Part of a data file
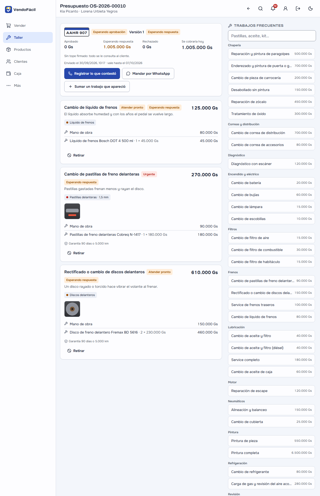Screen dimensions: 320x496
Task: Go to Clientes section
Action: (x=28, y=62)
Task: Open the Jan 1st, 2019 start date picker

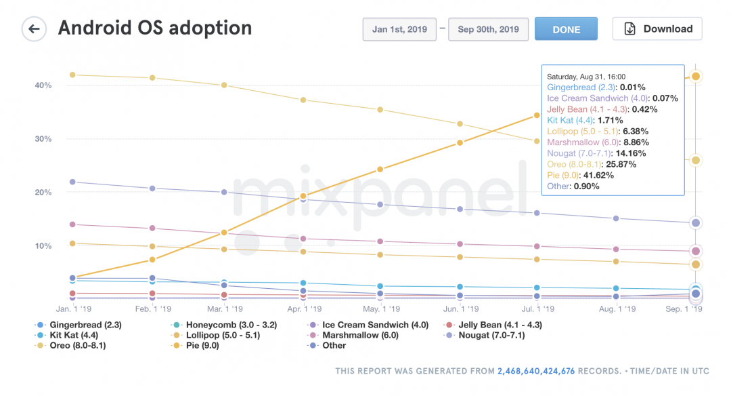Action: 400,29
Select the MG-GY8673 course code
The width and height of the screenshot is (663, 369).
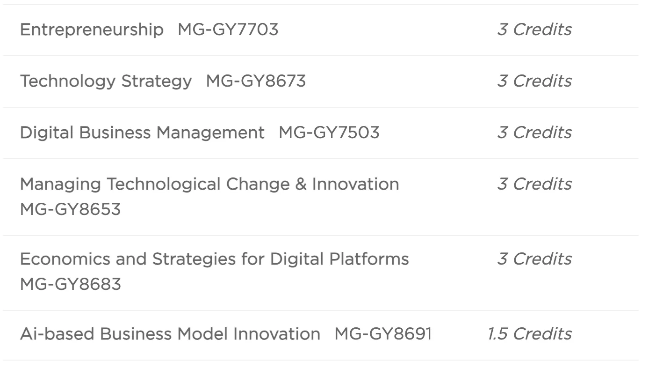point(256,81)
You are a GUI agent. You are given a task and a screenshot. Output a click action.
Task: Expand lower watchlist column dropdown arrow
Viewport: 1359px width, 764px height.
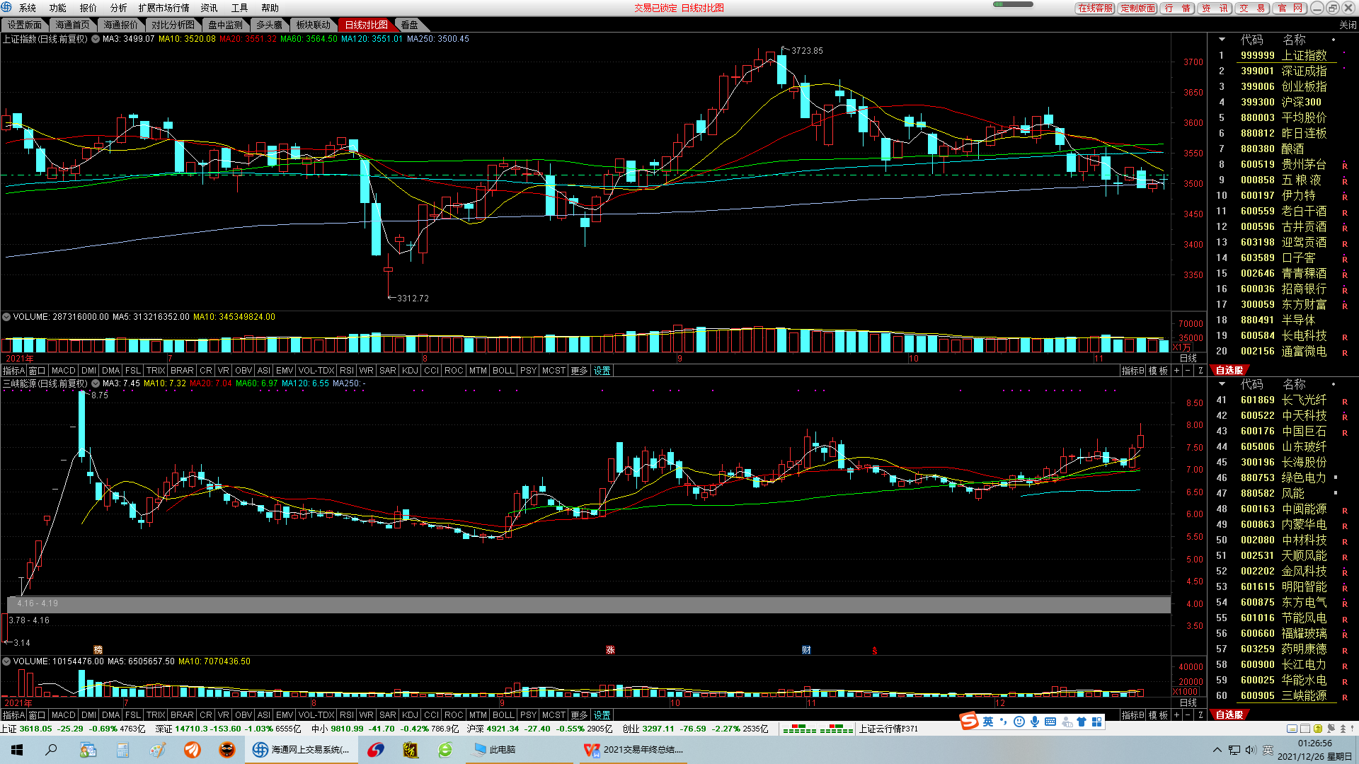click(x=1222, y=384)
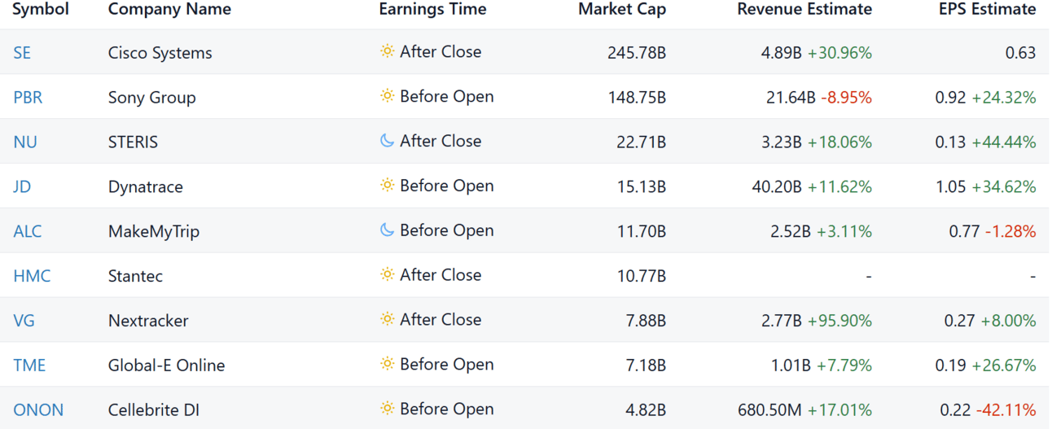Click sun icon in Stantec row
Image resolution: width=1052 pixels, height=429 pixels.
(387, 275)
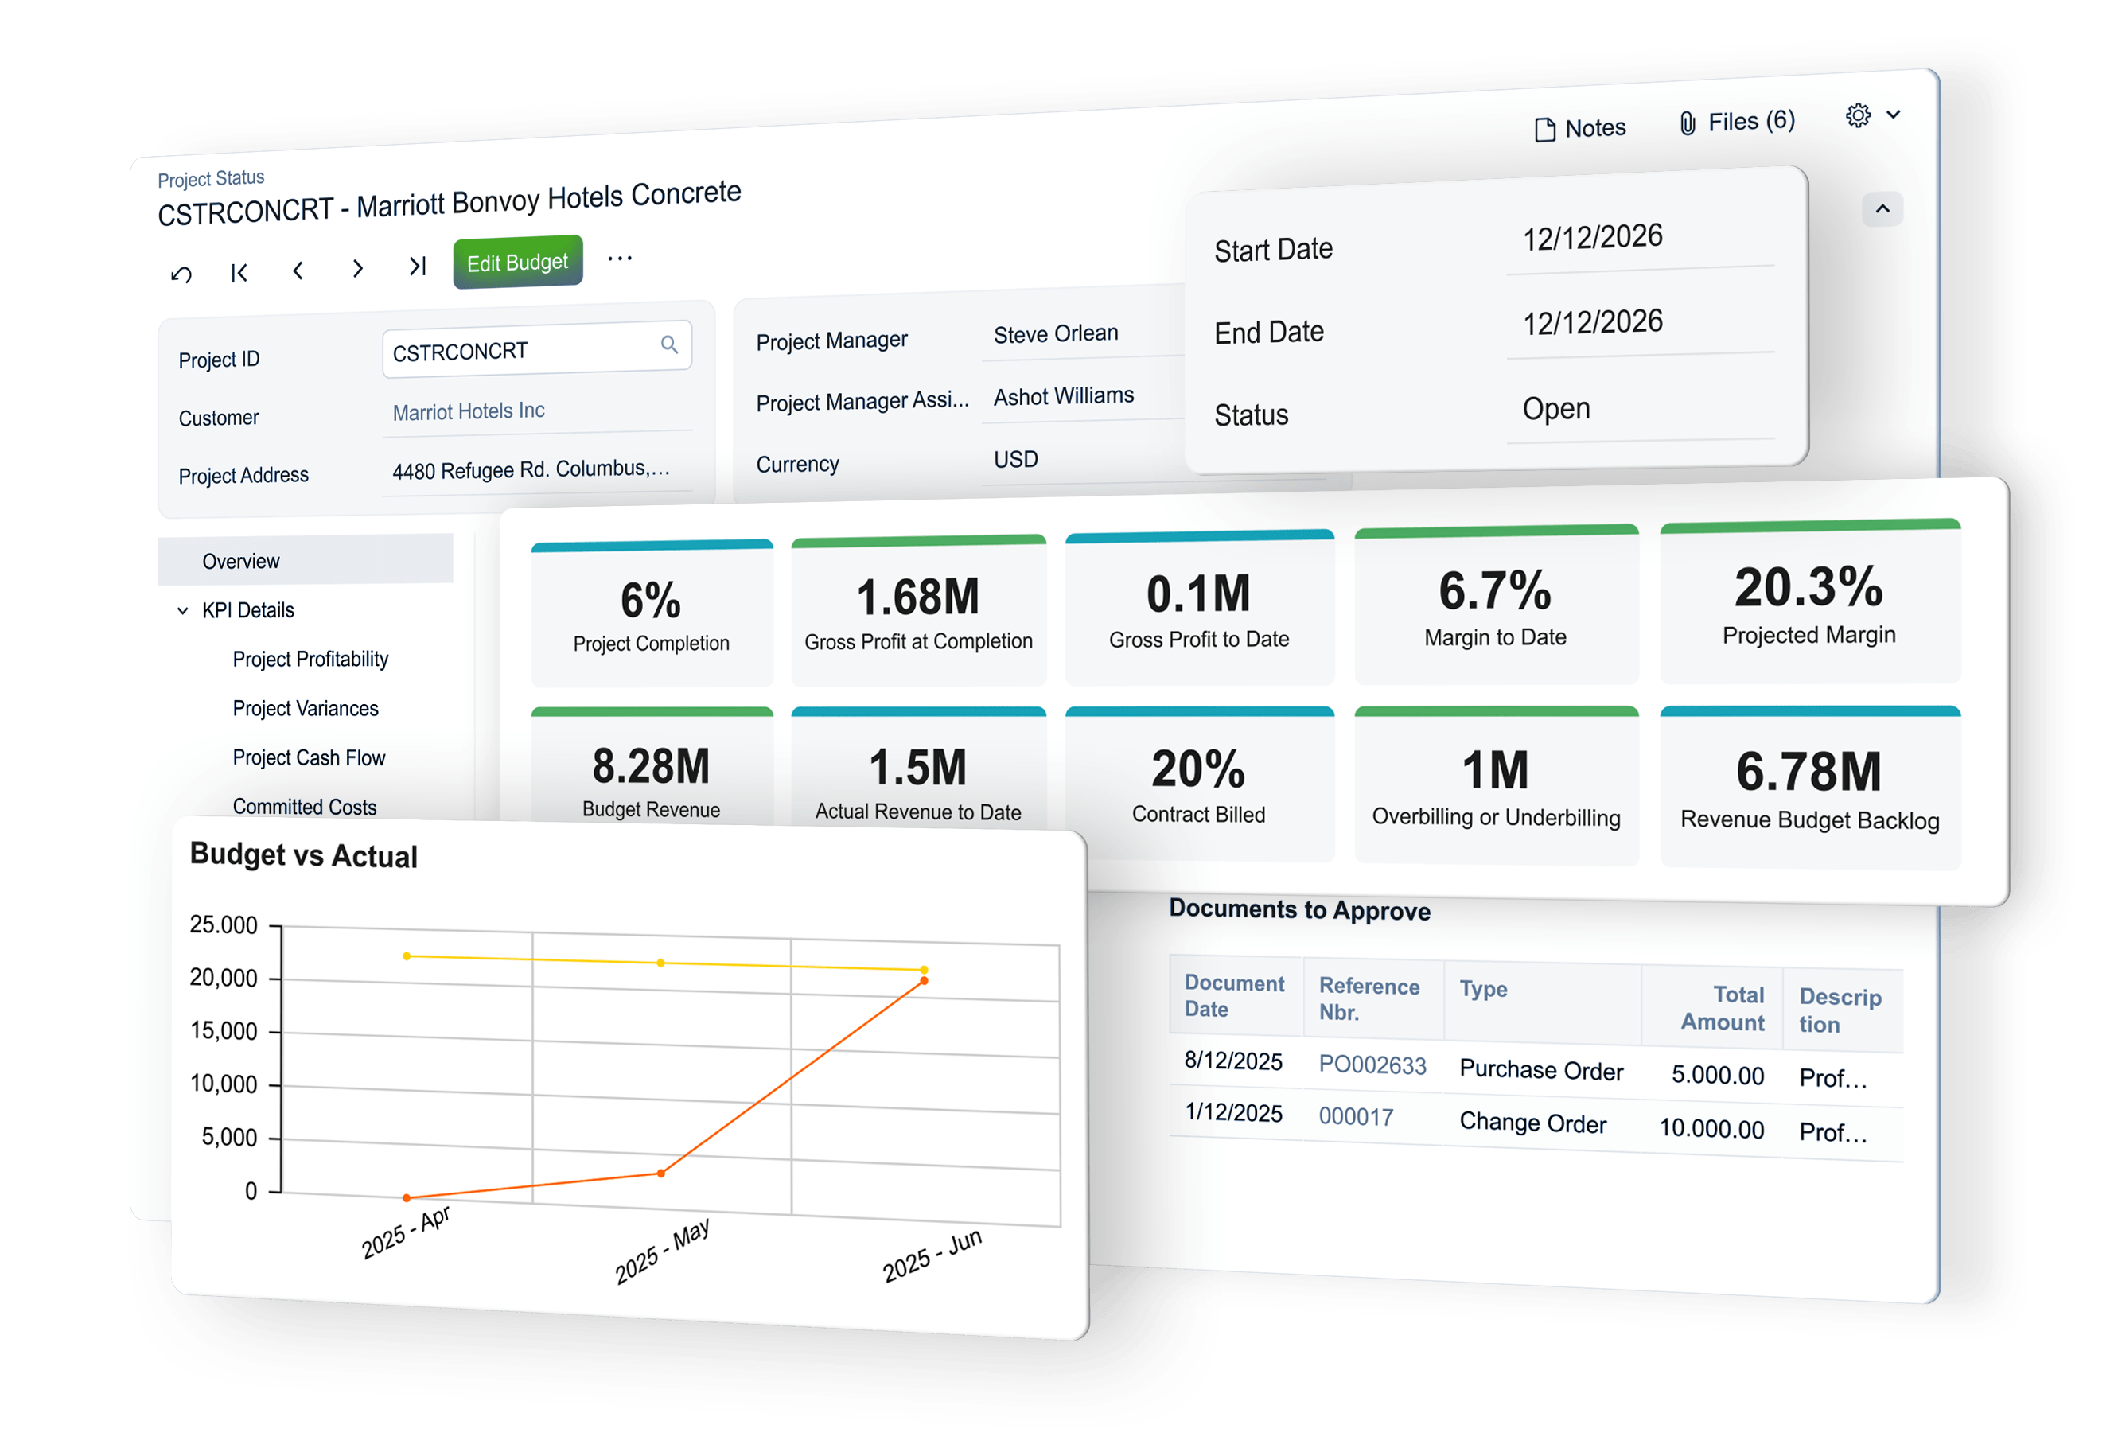Go to next record arrow
This screenshot has height=1448, width=2118.
pyautogui.click(x=357, y=268)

**OBJECTIVE:**
Give each line of the material above as a row in a Markdown table with the columns "No." and "Text", skipping blank lines and leaving out the pictures.

**FULL SOLUTION:**
| No. | Text |
|---|---|
| 1 | Screen dimensions: 320x496 |
| 2 | Task: Go to Clientes section |
| 3 | Action: (x=28, y=62) |
| 4 | Task: Open the Jan 1st, 2019 start date picker |
| 5 | Action: 400,29 |
| 6 | Select the MG-GY8673 course code |
| 7 | The width and height of the screenshot is (663, 369). |
| 8 | point(256,81) |
| 9 | You are a GUI agent. You are given a task and a screenshot. Output a click action. |
| 10 | Task: Expand lower watchlist column dropdown arrow |
| 11 | Viewport: 1359px width, 764px height. |
| 12 | click(x=1222, y=384) |
| 13 | Click sun icon in Stantec row |
| 14 | Image resolution: width=1052 pixels, height=429 pixels. |
| 15 | (387, 275) |
| 16 | Go to next record arrow |
| 17 | This screenshot has height=1448, width=2118. |
| 18 | pyautogui.click(x=357, y=268) |